▸ **WRITTEN TASK**:
Reproduce each of the following items word for word.
----- SUPPLIED ENTRIES -----
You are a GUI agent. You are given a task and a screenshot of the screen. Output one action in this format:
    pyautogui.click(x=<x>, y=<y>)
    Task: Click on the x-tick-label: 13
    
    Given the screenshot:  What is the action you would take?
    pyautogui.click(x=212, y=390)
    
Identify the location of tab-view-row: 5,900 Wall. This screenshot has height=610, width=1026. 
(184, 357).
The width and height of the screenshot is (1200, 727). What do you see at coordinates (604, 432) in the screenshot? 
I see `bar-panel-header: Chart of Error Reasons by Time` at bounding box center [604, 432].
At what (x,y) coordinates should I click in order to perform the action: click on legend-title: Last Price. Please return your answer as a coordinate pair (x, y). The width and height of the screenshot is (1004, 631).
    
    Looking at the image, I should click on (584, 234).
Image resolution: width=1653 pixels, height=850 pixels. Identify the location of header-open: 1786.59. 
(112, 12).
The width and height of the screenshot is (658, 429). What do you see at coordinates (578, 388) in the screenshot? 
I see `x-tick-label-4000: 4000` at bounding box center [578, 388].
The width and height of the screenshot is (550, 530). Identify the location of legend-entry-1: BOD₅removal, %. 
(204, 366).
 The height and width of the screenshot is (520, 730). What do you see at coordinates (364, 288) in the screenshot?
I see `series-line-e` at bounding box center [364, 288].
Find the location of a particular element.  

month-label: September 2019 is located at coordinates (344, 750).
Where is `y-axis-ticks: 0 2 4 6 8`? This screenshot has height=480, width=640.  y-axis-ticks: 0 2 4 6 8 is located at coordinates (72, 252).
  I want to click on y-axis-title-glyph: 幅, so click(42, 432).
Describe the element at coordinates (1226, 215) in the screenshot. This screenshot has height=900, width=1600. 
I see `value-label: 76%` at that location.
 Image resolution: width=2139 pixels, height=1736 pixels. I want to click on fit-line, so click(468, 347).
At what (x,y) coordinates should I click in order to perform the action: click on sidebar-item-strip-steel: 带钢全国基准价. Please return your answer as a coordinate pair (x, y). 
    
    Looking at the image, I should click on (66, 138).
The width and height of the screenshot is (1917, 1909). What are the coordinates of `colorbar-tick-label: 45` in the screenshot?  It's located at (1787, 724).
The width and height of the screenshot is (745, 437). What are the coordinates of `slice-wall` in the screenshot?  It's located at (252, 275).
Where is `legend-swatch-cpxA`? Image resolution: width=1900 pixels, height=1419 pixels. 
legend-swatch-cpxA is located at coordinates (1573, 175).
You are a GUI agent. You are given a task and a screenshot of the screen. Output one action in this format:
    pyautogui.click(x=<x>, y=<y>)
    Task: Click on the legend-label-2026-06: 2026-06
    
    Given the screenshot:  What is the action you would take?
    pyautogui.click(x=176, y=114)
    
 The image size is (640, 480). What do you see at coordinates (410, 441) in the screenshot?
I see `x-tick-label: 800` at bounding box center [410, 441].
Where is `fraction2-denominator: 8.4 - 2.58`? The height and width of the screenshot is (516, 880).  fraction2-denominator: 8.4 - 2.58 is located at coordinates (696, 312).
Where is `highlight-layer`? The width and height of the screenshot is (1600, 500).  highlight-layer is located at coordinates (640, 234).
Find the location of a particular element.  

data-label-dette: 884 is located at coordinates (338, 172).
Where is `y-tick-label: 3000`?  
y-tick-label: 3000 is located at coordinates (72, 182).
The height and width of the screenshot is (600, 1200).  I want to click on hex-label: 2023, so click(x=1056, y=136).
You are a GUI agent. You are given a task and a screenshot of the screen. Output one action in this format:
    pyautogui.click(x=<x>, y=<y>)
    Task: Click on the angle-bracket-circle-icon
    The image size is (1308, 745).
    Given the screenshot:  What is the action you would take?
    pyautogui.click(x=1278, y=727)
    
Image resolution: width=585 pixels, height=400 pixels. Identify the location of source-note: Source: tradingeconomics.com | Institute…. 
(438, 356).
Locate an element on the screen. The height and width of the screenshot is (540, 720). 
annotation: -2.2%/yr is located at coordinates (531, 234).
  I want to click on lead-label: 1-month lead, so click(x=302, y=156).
-----
▸ **SOLUTION BELOW**:
You are a GUI agent. You are given a task and a screenshot of the screen. Output one action in this format:
    pyautogui.click(x=<x>, y=<y>)
    Task: Click on the x-tick-label: 13
    
    Given the screenshot:  What is the action you would take?
    pyautogui.click(x=212, y=390)
    
Identify the location of tab-view-row: 5,900 Wall. This screenshot has height=610, width=1026. 
(184, 357).
The width and height of the screenshot is (1200, 727). What do you see at coordinates (604, 432) in the screenshot? 
I see `bar-panel-header: Chart of Error Reasons by Time` at bounding box center [604, 432].
At what (x,y) coordinates should I click in order to perform the action: click on legend-title: Last Price. Please return your answer as a coordinate pair (x, y). The width and height of the screenshot is (1004, 631).
    
    Looking at the image, I should click on (584, 234).
Image resolution: width=1653 pixels, height=850 pixels. Identify the location of header-open: 1786.59. 
(112, 12).
The width and height of the screenshot is (658, 429). What do you see at coordinates (578, 388) in the screenshot? 
I see `x-tick-label-4000: 4000` at bounding box center [578, 388].
The width and height of the screenshot is (550, 530). Identify the location of legend-entry-1: BOD₅removal, %. 
(204, 366).
 The height and width of the screenshot is (520, 730). What do you see at coordinates (364, 288) in the screenshot?
I see `series-line-e` at bounding box center [364, 288].
Find the location of a particular element.  

month-label: September 2019 is located at coordinates (344, 750).
Where is `y-axis-ticks: 0 2 4 6 8`? This screenshot has height=480, width=640.  y-axis-ticks: 0 2 4 6 8 is located at coordinates (72, 252).
  I want to click on y-axis-title-glyph: 幅, so click(42, 432).
Describe the element at coordinates (1226, 215) in the screenshot. This screenshot has height=900, width=1600. 
I see `value-label: 76%` at that location.
 Image resolution: width=2139 pixels, height=1736 pixels. I want to click on fit-line, so click(468, 347).
At what (x,y) coordinates should I click in order to perform the action: click on sidebar-item-strip-steel: 带钢全国基准价. Please return your answer as a coordinate pair (x, y). 
    
    Looking at the image, I should click on (66, 138).
The width and height of the screenshot is (1917, 1909). What are the coordinates of `colorbar-tick-label: 45` in the screenshot?  It's located at (1787, 724).
The width and height of the screenshot is (745, 437). What are the coordinates of `slice-wall` in the screenshot?  It's located at (252, 275).
Where is `legend-swatch-cpxA`? Image resolution: width=1900 pixels, height=1419 pixels. 
legend-swatch-cpxA is located at coordinates (1573, 175).
You are a GUI agent. You are given a task and a screenshot of the screen. Output one action in this format:
    pyautogui.click(x=<x>, y=<y>)
    Task: Click on the legend-label-2026-06: 2026-06
    
    Given the screenshot:  What is the action you would take?
    pyautogui.click(x=176, y=114)
    
 The image size is (640, 480). What do you see at coordinates (410, 441) in the screenshot?
I see `x-tick-label: 800` at bounding box center [410, 441].
Where is `fraction2-denominator: 8.4 - 2.58`? The height and width of the screenshot is (516, 880).  fraction2-denominator: 8.4 - 2.58 is located at coordinates (696, 312).
Where is `highlight-layer`? The width and height of the screenshot is (1600, 500).  highlight-layer is located at coordinates (640, 234).
Find the location of a particular element.  

data-label-dette: 884 is located at coordinates (338, 172).
Where is `y-tick-label: 3000`?  
y-tick-label: 3000 is located at coordinates (72, 182).
The height and width of the screenshot is (600, 1200).  I want to click on hex-label: 2023, so click(x=1056, y=136).
You are a GUI agent. You are given a task and a screenshot of the screen. Output one action in this format:
    pyautogui.click(x=<x>, y=<y>)
    Task: Click on the angle-bracket-circle-icon
    The image size is (1308, 745).
    Given the screenshot:  What is the action you would take?
    pyautogui.click(x=1278, y=727)
    
Image resolution: width=585 pixels, height=400 pixels. Identify the location of source-note: Source: tradingeconomics.com | Institute…. 
(438, 356).
Locate an element on the screen. The height and width of the screenshot is (540, 720). 
annotation: -2.2%/yr is located at coordinates (531, 234).
  I want to click on lead-label: 1-month lead, so click(x=302, y=156).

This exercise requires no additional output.